AVAILABLE RECORDS:
= Beginning of Section =
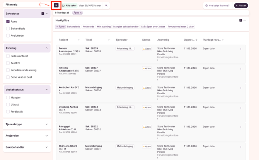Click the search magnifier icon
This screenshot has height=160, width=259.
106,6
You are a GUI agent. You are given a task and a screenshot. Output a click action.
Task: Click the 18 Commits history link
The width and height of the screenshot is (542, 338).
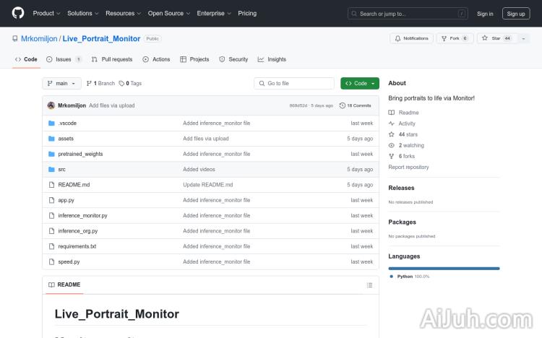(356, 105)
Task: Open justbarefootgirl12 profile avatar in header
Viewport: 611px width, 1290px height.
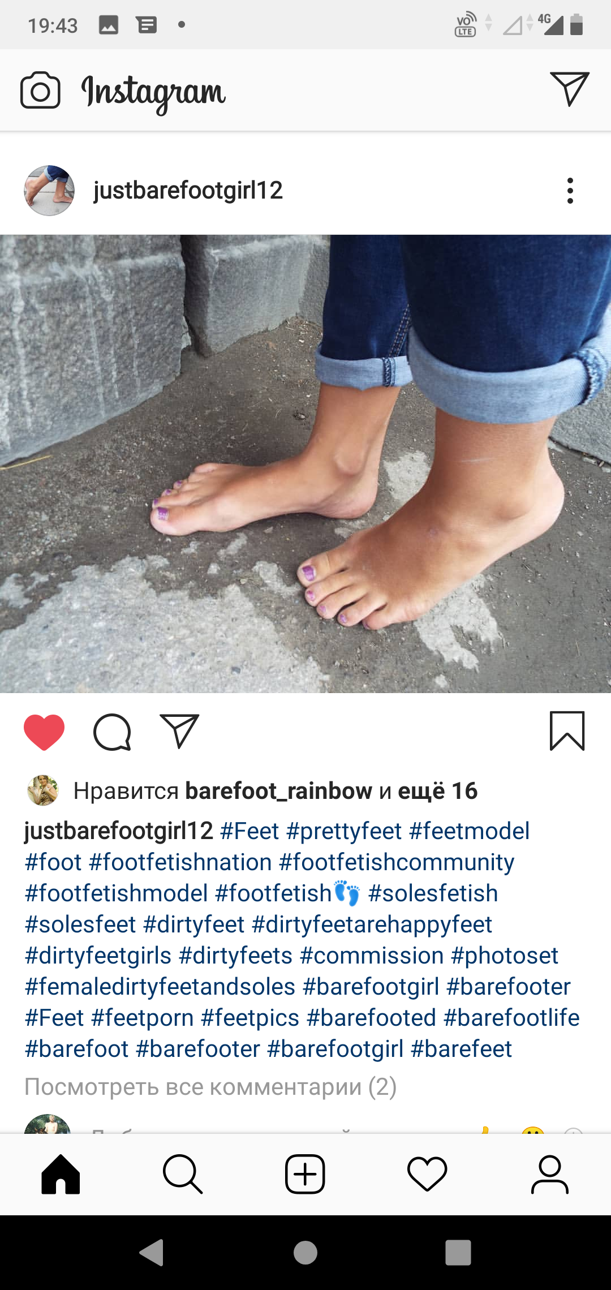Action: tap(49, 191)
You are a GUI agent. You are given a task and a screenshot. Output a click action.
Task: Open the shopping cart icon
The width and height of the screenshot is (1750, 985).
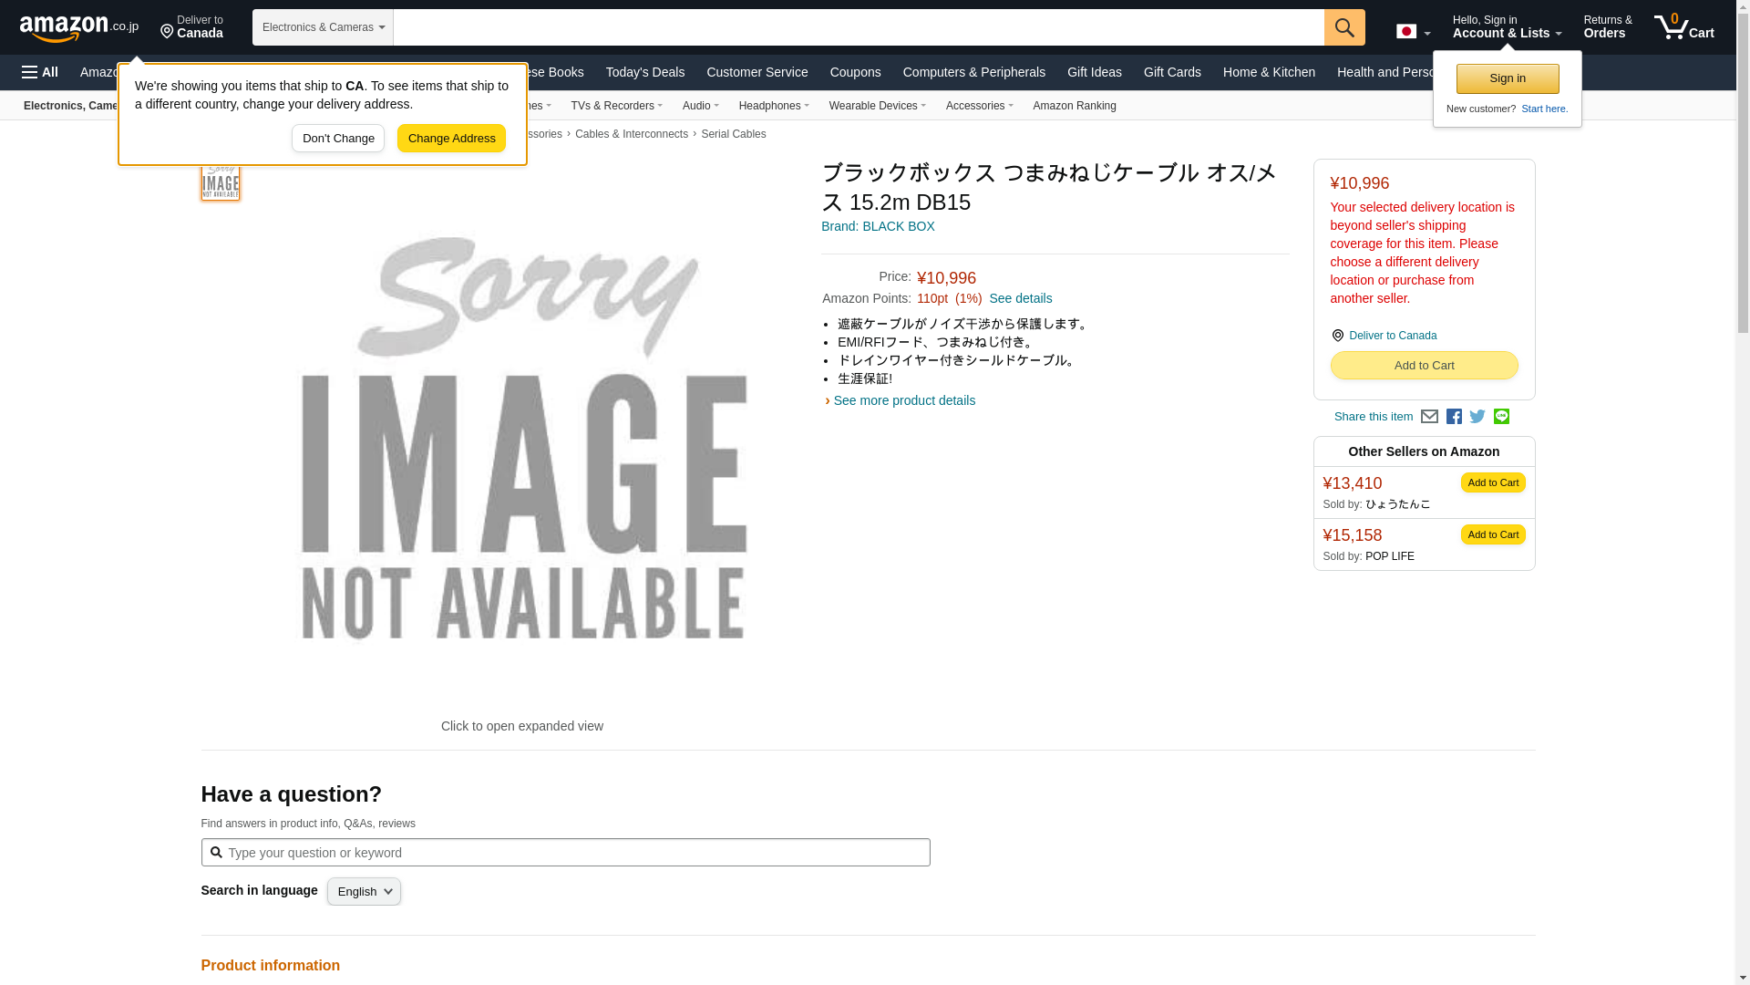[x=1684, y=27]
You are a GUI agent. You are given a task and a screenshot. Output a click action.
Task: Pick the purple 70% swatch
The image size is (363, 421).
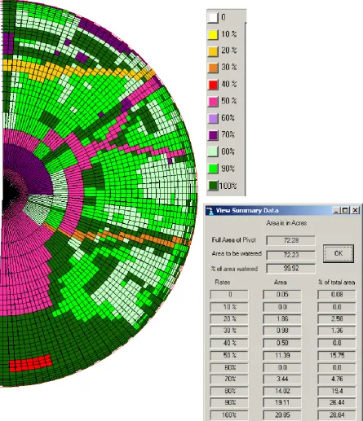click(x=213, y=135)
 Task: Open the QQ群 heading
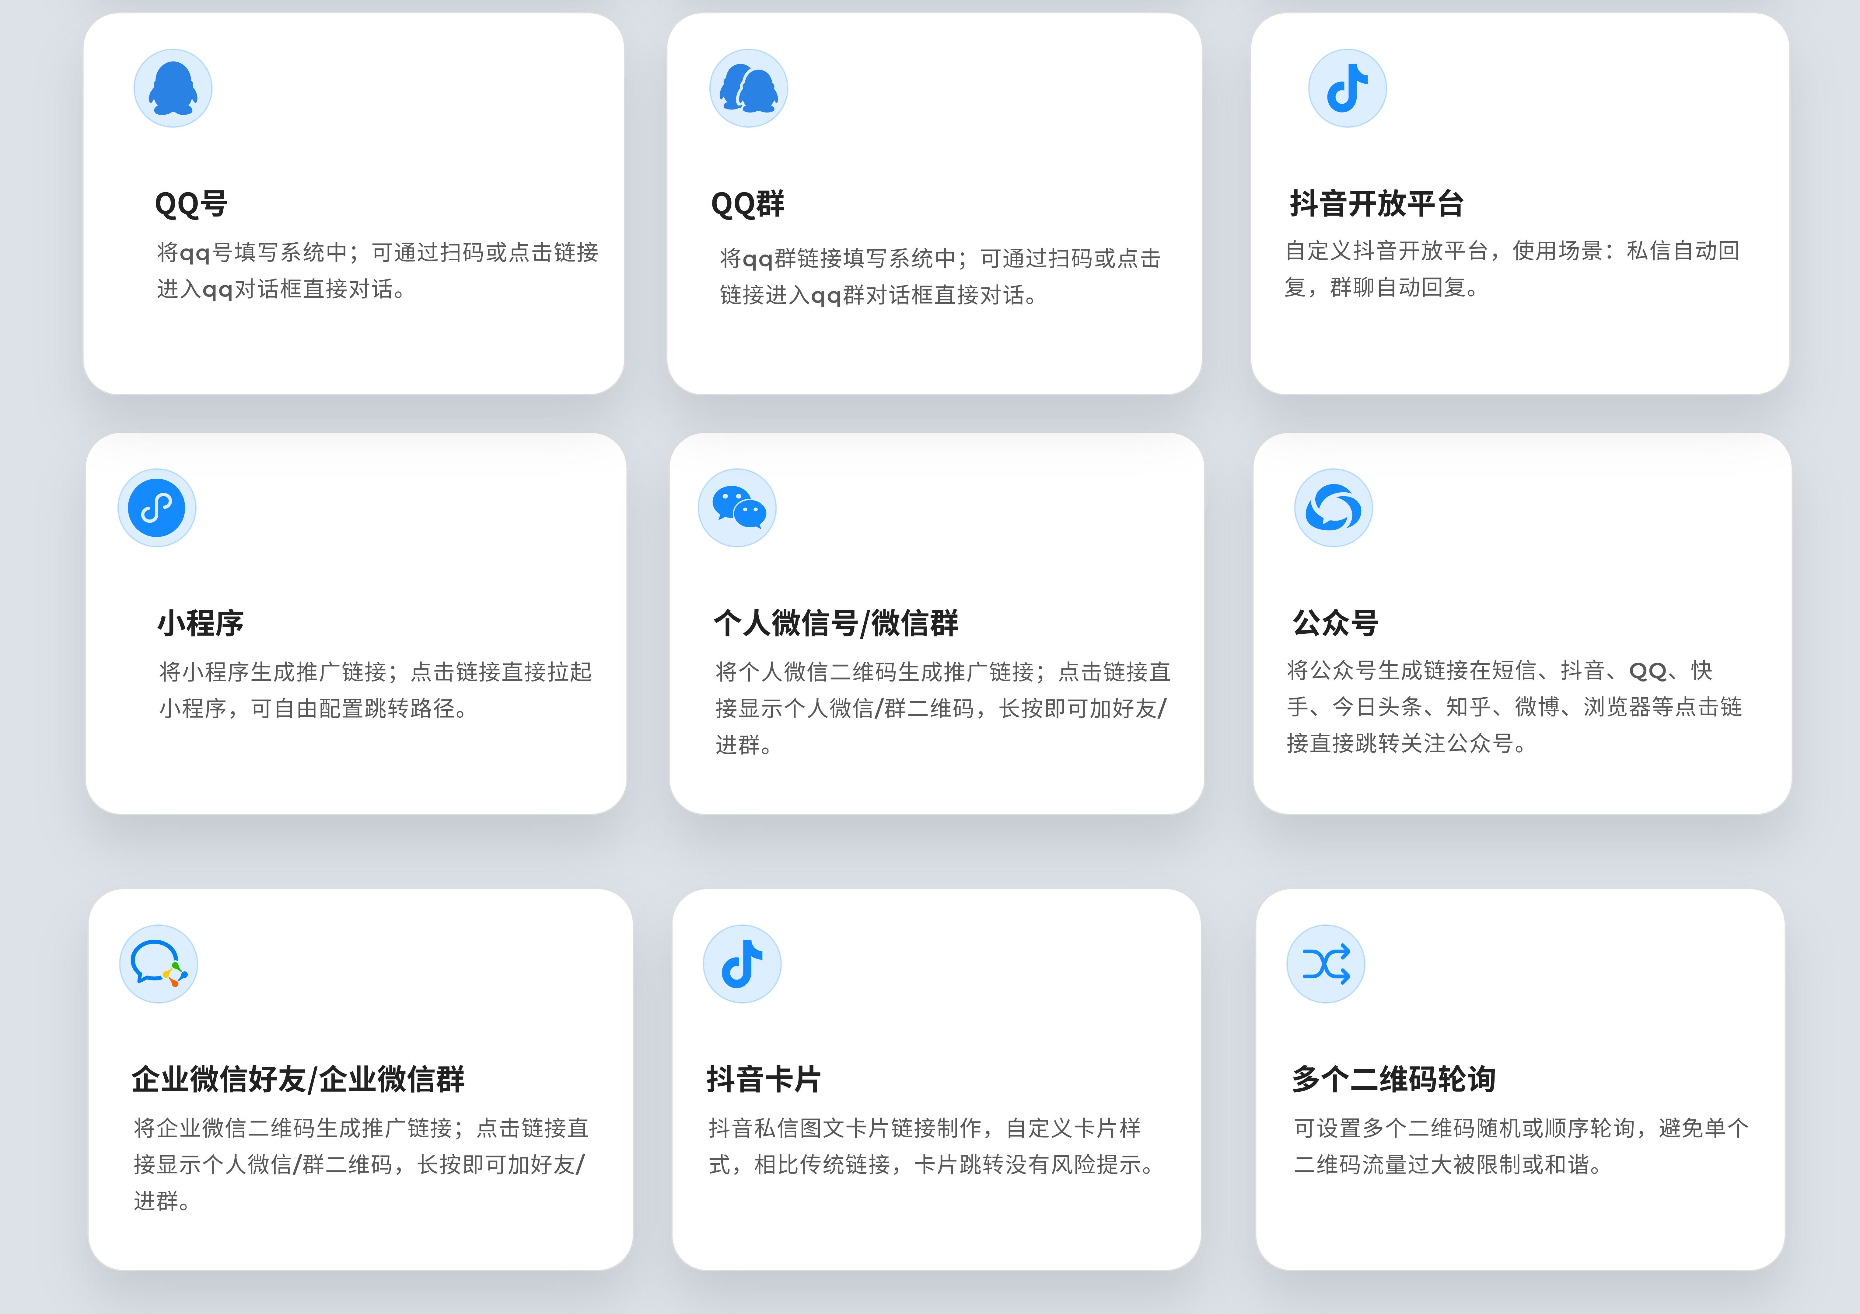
= End of Section =
YOUR ASSIGNMENT: In the records above, find the line that contains "The image size is (363, 421).". Retype it and every line after it, exactly, leaving out all pictures.

ANSWER BOX:
The image size is (363, 421).
click(x=213, y=135)
 Task: Open the QQ群 heading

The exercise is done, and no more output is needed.